Entries giving target coordinates:
..........

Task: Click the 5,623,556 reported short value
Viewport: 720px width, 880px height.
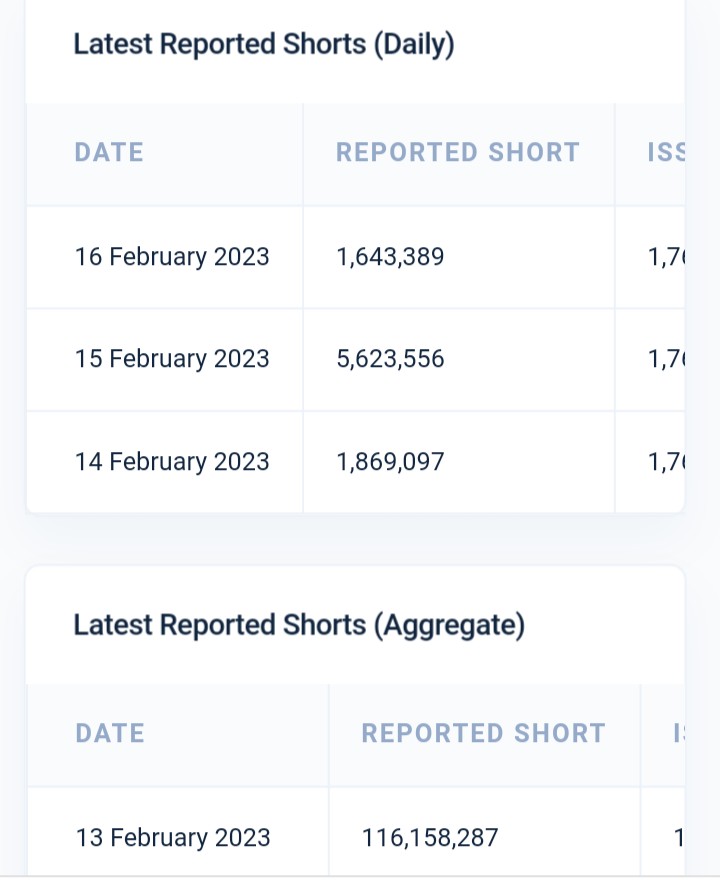Action: pos(390,359)
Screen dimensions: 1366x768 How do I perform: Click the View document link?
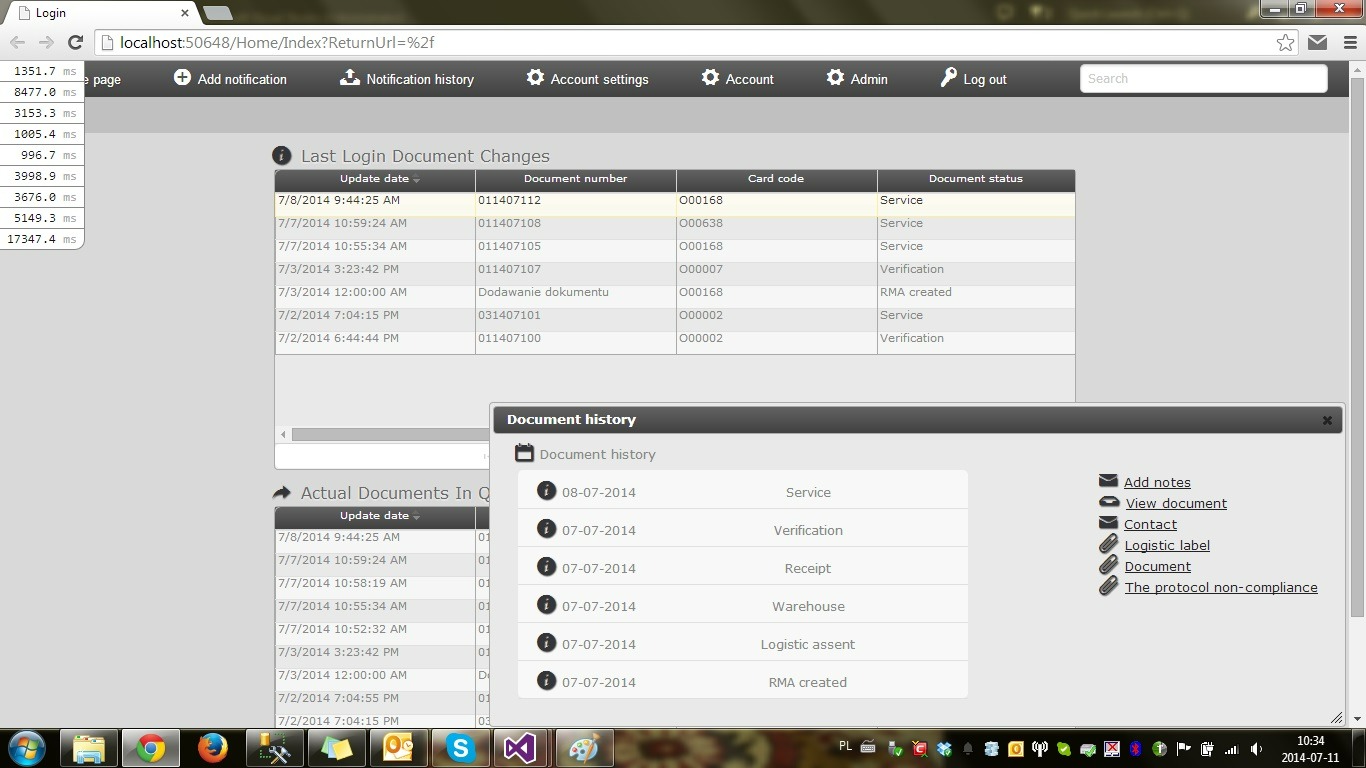click(x=1176, y=504)
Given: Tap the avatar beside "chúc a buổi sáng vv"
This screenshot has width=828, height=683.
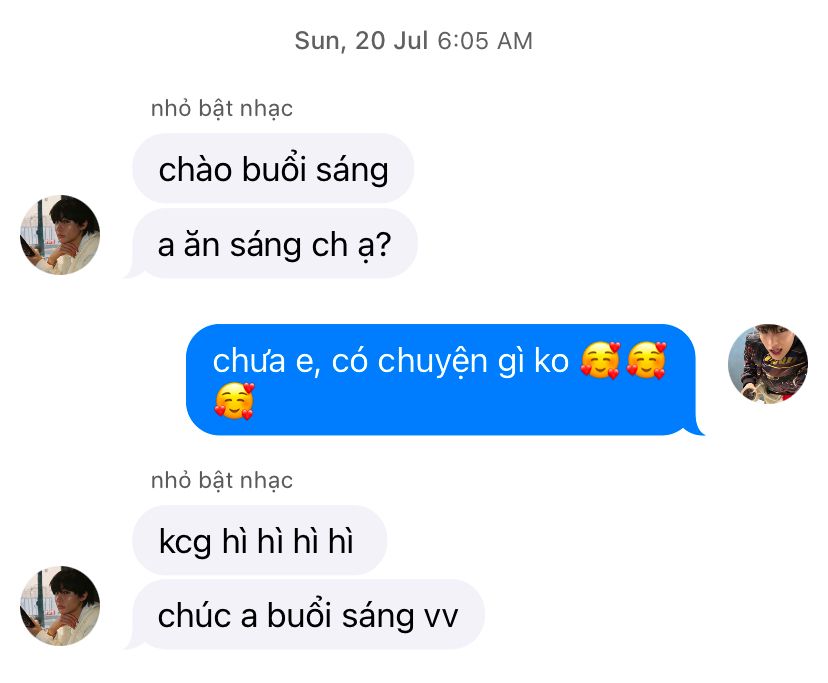Looking at the screenshot, I should (x=60, y=606).
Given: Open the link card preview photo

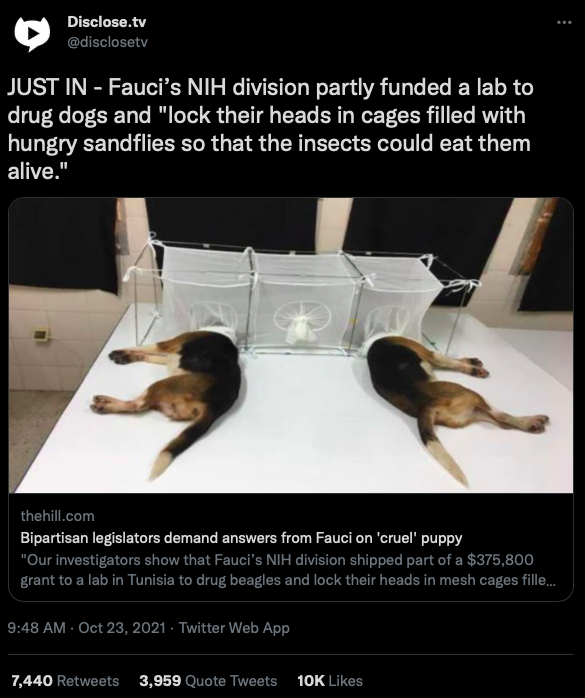Looking at the screenshot, I should click(x=291, y=345).
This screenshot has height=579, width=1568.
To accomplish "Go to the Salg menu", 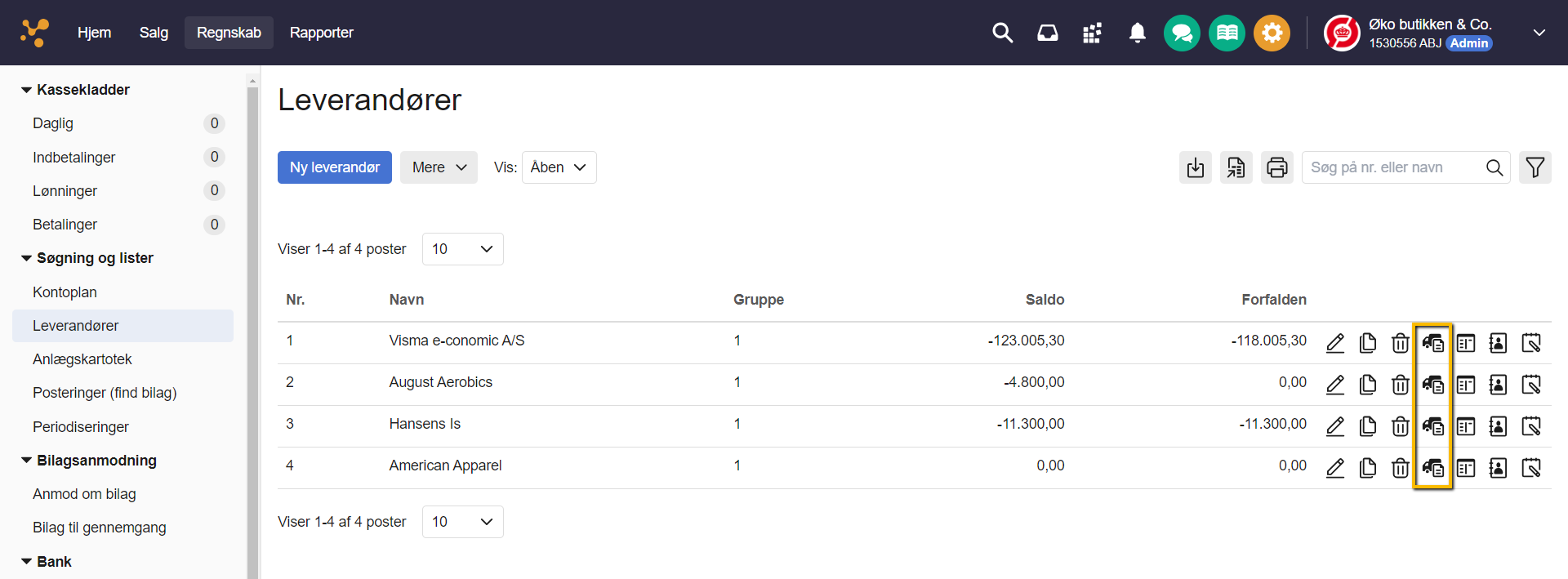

..........

> **Given instruction**
Gather every line of the material above that contains the word "width", and copy each one in full.

> **Response to the task**
Viewport: 720px width, 880px height.
This screenshot has width=828, height=683.
This screenshot has height=579, width=1568.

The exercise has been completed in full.